Besondere Aufmerksamkeit erfordern folgende klinische Warnzeichen, die auf spezifische, lebensbedrohliche Zustände hinweisen:

  • Steigender Beatmungsdruck: Kann auf einen Spannungspneumothorax oder eine Atemwegsverlegung hindeuten.
  • Hohes Laktat: Ist ein klares Zeichen für eine relevante Organhypoxie und einen Schockzustand.
  • Herzrhythmusstörungen: Mögliche Hinweise auf eine direkte Myokardschädigung, Hypothermie oder erhöhten Hirndruck.
  • Bradykardie in Kombination mit Hypotonie: Starker Verdacht auf eine traumatische Rückenmarksverletzung (neurogener Schock).
  • Fehlender Puls in Leisten/Kniekehlen: Kann auf eine Aortendissektion durch ein Dezelerationstrauma hindeuten.

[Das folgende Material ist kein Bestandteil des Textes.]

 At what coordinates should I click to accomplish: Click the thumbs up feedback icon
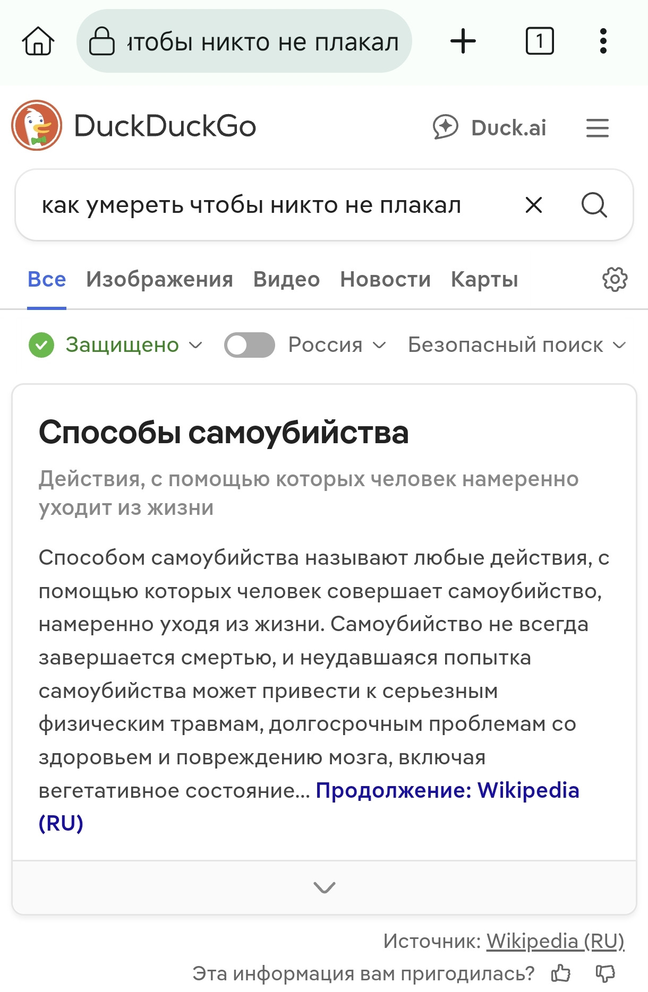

Secondary Survey: Detaillierte Untersuchung und weitere Maßnahmen

Nach der initialen Stabilisierung des Patienten erfolgt eine vollständige körperliche Untersuchung von Kopf bis Fuß. Dies beinhaltet den „Log-roll“ (Drehen des Patienten als Block) zur Inspektion und Palpation der gesamten Wirbelsäule und des Rückens. Weitere spezielle Bildgebungen und die definitive Wundversorgung werden in dieser Phase geplant und durchgeführt.

Therapieentscheidung und Operationsstrategie

Die Therapieentscheidungen basieren auf den Befunden aus Primary und Secondary Survey. Die Priorisierung der notwendigen Interventionen erfolgt weiterhin nach dem ABCDE-Schema.

Indikationen für eine Sofortoperation

Eine Notfalloperation (Damage Control Surgery) ist bei folgenden Zuständen unumgänglich, um das Leben des Patienten zu retten:

  • Unkontrollierbare Blutung (z.B. im Bauchraum oder Brustkorb)
  • Spannungspneumothorax (falls nicht durch Drainage entlastbar)
  • Perikardtamponade
  • Offenes Schädel-Hirn-Trauma mit raumfordernder Blutung
  • Akutes Kompartmentsyndrom
  • Epidural- oder Subduralhämatom mit rascher neurologischer Verschlechterung

Abhängig vom physiologischen Zustand des Patienten wird zwischen den Operationsstrategien Damage Control Surgery (DCS), bei der nur lebensrettende Eingriffe erfolgen, und Early Total Care (ETC), der frühzeitigen definitiven Versorgung aller Verletzungen, entschieden.